- Borzillo in 2002
- Born: June 20, 1970 (age 55) Wallingford, Connecticut, U.S.
- Occupations: Writer, journalist
- Website: carrieborzillo.com

= Carrie Borzillo =

American journalist

Carrie Borzillo (formerly Carrie Borzillo-Vrenna; born June 20, 1970) is an American music and entertainment journalist and author of three books on aspects of the entertainment industry and of one advice book.

== Journalist ==
Borzillo has dispensed love and sex advice as "Dr.

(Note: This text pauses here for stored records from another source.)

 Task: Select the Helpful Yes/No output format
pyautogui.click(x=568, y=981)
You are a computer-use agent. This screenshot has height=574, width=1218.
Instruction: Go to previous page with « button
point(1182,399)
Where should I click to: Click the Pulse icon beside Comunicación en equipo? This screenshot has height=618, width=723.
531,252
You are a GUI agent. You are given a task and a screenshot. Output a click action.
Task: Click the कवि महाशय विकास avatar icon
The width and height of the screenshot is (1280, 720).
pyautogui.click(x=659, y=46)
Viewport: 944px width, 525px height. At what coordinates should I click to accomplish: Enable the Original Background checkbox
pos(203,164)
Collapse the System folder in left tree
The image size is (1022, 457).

Love" throughout the run of rock musician Gene Simmons' short-lived glossy monthly, Tongue, and has written the sex/love advice column "Miss Truth Hurts" for SuicideGirls.com.

== Bibliography ==
- Cherry Bomb, ISBN 978-1-4169-6116-1
- Eyewitness Nirvana: The Day-by-Day Chronicle, author
- Nirvana: The Day-to-Day Illustrated Journals, author
- Kurt Cobain: The Nirvana Years, ISBN 978-1-84442-962-2
- Nobody Likes You: Inside the Turbulent Life, Times and Music of Green Day, contributor (authored by Marc Spitz)
- Tera Patrick: Sinner Takes All: A Memoir of Love and Porn, ASIN: B003RISWIY
- Bowie: A Biography, contributor (authored by Marc Spitz)

== Awards ==
- 1998: Named one of the 100 Most Influential Californians in the Music Industry by Bam magazine
- 2009: Best Music Journalist, National Association of Record Industry Professionals' Best in the Biz Awards.